[Element and text location data]
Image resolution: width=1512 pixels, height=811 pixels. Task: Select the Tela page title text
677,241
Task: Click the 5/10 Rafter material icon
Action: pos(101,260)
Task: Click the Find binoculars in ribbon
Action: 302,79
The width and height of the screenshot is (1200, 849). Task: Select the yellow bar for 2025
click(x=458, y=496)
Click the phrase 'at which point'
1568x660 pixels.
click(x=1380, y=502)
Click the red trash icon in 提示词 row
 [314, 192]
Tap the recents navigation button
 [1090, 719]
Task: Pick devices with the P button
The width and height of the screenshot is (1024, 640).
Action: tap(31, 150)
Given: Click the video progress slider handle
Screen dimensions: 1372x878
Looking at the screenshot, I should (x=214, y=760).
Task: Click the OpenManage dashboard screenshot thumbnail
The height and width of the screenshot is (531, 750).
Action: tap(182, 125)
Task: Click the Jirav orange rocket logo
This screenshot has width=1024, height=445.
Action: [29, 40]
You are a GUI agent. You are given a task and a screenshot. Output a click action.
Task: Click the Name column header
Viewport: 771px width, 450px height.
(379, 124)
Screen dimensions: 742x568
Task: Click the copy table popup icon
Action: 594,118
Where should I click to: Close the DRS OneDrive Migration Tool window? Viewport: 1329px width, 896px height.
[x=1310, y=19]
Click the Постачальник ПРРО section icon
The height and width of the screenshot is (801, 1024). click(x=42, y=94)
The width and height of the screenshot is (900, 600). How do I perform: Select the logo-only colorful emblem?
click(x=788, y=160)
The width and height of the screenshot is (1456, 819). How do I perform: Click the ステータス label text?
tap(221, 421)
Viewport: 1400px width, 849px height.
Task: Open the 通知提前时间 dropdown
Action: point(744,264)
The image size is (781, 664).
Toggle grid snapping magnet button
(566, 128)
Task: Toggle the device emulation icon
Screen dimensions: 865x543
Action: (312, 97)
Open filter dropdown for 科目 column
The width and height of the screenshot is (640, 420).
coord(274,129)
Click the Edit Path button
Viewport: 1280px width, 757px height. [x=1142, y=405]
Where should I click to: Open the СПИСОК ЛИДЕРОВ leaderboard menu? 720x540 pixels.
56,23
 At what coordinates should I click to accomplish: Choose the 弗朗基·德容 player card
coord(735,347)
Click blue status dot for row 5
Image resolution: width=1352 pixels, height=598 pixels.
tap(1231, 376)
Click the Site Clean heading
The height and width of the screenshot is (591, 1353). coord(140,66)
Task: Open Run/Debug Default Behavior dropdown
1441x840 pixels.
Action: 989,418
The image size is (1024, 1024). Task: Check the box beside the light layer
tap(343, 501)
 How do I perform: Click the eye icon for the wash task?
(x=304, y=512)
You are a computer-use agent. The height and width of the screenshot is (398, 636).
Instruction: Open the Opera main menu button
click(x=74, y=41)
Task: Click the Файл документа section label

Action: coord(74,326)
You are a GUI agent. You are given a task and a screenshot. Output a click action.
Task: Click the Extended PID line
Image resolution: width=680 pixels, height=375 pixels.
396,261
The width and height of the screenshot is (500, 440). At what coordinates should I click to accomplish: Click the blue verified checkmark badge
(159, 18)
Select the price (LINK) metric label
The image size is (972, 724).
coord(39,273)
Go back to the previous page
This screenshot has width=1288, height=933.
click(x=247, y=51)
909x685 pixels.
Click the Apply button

**The task:**
Copy the records word for word, from the first line through the line that contains "Action: [29, 40]".

**Completed task:**
Image resolution: width=1512 pixels, height=811 pixels. Task: Select the Tela page title text
677,241
Task: Click the 5/10 Rafter material icon
Action: pos(101,260)
Task: Click the Find binoculars in ribbon
Action: 302,79
The width and height of the screenshot is (1200, 849). Task: Select the yellow bar for 2025
click(x=458, y=496)
Click the phrase 'at which point'
1568x660 pixels.
click(x=1380, y=502)
Click the red trash icon in 提示词 row
 [314, 192]
Tap the recents navigation button
 [1090, 719]
Task: Pick devices with the P button
The width and height of the screenshot is (1024, 640).
Action: tap(31, 150)
Given: Click the video progress slider handle
Screen dimensions: 1372x878
Looking at the screenshot, I should (x=214, y=760).
Task: Click the OpenManage dashboard screenshot thumbnail
The height and width of the screenshot is (531, 750).
Action: tap(182, 125)
Task: Click the Jirav orange rocket logo
This screenshot has width=1024, height=445.
Action: [29, 40]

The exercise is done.